Top of Stored data

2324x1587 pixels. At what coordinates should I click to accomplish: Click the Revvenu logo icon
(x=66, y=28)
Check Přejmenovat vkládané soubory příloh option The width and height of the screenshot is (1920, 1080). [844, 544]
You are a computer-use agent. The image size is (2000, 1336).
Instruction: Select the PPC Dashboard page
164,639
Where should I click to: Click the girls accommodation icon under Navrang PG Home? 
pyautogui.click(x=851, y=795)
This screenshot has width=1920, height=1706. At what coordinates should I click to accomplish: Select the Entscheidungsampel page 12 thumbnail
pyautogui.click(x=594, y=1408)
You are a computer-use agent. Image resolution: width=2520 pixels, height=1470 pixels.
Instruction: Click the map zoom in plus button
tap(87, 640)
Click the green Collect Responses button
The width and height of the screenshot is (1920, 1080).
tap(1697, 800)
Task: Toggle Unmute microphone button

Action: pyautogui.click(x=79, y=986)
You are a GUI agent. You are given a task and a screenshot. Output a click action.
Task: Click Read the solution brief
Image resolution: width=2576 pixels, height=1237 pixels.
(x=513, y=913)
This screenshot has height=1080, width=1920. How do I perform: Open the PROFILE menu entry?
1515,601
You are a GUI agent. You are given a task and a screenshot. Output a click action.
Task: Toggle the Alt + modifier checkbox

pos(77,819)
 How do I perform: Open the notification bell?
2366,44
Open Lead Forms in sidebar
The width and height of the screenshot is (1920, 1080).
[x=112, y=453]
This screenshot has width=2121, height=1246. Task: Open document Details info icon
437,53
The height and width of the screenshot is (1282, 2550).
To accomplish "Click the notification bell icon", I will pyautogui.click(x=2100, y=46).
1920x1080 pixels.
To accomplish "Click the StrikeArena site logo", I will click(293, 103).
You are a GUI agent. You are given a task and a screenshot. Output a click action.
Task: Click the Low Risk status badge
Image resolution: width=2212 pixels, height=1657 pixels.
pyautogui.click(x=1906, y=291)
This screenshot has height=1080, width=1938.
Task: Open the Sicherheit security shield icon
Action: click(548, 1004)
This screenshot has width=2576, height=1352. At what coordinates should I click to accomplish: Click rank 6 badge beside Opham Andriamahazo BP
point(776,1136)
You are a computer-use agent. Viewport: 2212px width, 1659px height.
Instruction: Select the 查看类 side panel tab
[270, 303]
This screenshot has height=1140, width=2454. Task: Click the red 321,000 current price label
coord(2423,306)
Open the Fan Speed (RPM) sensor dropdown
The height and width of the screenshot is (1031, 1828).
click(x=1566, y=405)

Bottom of Stored data

## Exercise instructions
Only one span is wanted. It runs from the first line of the listing through the line with "You are a computer-use agent. The", and each line must match exactly.

## Your response
2324x1587 pixels. At what coordinates should I click to accomplish: Click the Revvenu logo icon
(x=66, y=28)
Check Přejmenovat vkládané soubory příloh option The width and height of the screenshot is (1920, 1080). [844, 544]
You are a computer-use agent. The image size is (2000, 1336).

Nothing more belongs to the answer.